Dear Annie: I’m a 41-year-old man who is in desperate need of a kidney transplant. Both of my kidneys are failing. I’ve been on dialysis for 13 years, three days a week for four hours each time. I have tried to work, but my illness has prevented me from holding down steady employment. The transplant team hasn’t been able to find a match, as I have type A blood and very high antibodies (which is a result of the many transfusions I’ve had in order to stay alive). I received a transplant in January 2007, but it had to be removed almost immediately because it was found to have cancer.
My only hope is to have a transplant. I have joined the fundraising website GoFundMe to raise money to go to Johns Hopkins Hospital in Baltimore. My goal is to raise $250,000, which is the cost of the procedure. If your readers would like to help, they can donate. My future is in the hands of people willing to help. I’m hoping you will print this letter and it will reach someone who might be able to help. I think of the Talmud: “Whoever saves a life, it is considered as if he saved an entire world.” — Ian Enkin
Dear Ian: March is National Kidney Month, and in addition to visiting your donation page, I’d like to encourage all my readers to visit https://www.kidney.org for more information about kidney disease and a schedule of KEEP Healthy events, where they can be screened for kidney disease free of charge.
Dear Annie: Several times, I have seen you advise someone, “Talk to your physician.” Their physicians may be no better qualified to address the issue than the average semi-educated individual. Physicians are largely trained to prescribe drugs and have minimal training in nutrition, psychology and other fields outside their specialty.
My physician — whom I thought was good when I started going to him 40 years ago, when he was just starting -- has repeatedly demonstrated an absence of medical familiarity outside his internist specialty, with perhaps the most blatant examples being when I had a melanoma the size of a half dollar on my arm, which he had covered with the blood pressure cuff each time I saw him, and a never-healing sore on my forehead, which he repeatedly dismissed as being a blemish.

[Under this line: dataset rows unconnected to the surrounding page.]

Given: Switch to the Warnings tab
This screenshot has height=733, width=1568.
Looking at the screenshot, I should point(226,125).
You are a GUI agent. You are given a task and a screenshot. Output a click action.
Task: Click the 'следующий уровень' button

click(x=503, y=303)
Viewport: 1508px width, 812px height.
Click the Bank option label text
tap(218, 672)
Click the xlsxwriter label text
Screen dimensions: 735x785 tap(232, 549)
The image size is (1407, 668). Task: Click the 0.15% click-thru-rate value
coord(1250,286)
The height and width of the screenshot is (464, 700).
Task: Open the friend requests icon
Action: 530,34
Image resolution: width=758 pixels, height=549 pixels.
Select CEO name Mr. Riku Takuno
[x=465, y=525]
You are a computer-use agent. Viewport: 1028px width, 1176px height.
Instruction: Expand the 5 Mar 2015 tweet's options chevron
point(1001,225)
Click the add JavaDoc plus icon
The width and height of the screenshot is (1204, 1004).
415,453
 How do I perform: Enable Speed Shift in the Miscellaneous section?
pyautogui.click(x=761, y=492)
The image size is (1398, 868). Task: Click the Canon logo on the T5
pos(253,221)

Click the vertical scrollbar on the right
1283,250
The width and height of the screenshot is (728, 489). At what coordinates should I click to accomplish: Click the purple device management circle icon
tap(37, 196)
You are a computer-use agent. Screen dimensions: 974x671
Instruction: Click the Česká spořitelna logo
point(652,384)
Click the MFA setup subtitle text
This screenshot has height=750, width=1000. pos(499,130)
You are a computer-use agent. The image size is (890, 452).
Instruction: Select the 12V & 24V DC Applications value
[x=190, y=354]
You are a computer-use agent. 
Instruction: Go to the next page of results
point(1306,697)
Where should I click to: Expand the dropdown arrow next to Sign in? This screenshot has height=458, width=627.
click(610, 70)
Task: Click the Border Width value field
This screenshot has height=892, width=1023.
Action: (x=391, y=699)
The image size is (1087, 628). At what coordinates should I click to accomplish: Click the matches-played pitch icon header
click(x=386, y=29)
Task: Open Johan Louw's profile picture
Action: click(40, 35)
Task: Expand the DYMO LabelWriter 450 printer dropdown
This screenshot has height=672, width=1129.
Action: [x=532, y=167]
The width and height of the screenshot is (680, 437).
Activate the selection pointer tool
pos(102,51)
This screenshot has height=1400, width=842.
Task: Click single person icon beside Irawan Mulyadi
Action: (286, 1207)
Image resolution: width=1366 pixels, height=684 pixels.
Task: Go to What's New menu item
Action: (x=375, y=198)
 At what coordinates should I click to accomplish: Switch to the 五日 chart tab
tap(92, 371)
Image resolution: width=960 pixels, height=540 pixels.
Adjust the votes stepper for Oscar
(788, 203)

My girlfriend ultimately persuaded me to see a dermatologist about the melanoma. The dermatologist confirmed that it was, in fact, a melanoma, and seeing as I was there, I asked him about the spot on my forehead, which he confirmed to be a basal cell skin cancer. He removed a hamburger-sized slab out of my arm (I watched as he exposed the bone!) and a smaller piece from my forehead and neatly sewed the gaps back together.
That is just one example, but I’ve known of instances when the longtime family physician diagnosed an illness as being a chest cold, only to have the patient, at the insistence of a spouse or offspring, go to a different doctor and be diagnosed as having advanced lung cancer. The delay in receiving a correct diagnosis in such cases means they soon became terminal, but we all die, and no one is perfect. — MM
Dear MM: Though I stand by my recommendations -- talking to your physician is a good first step — your letter underscores how infinitely important second (and even third) opinions are. Additionally, please don’t settle for any health care provider who shrugs off your concerns.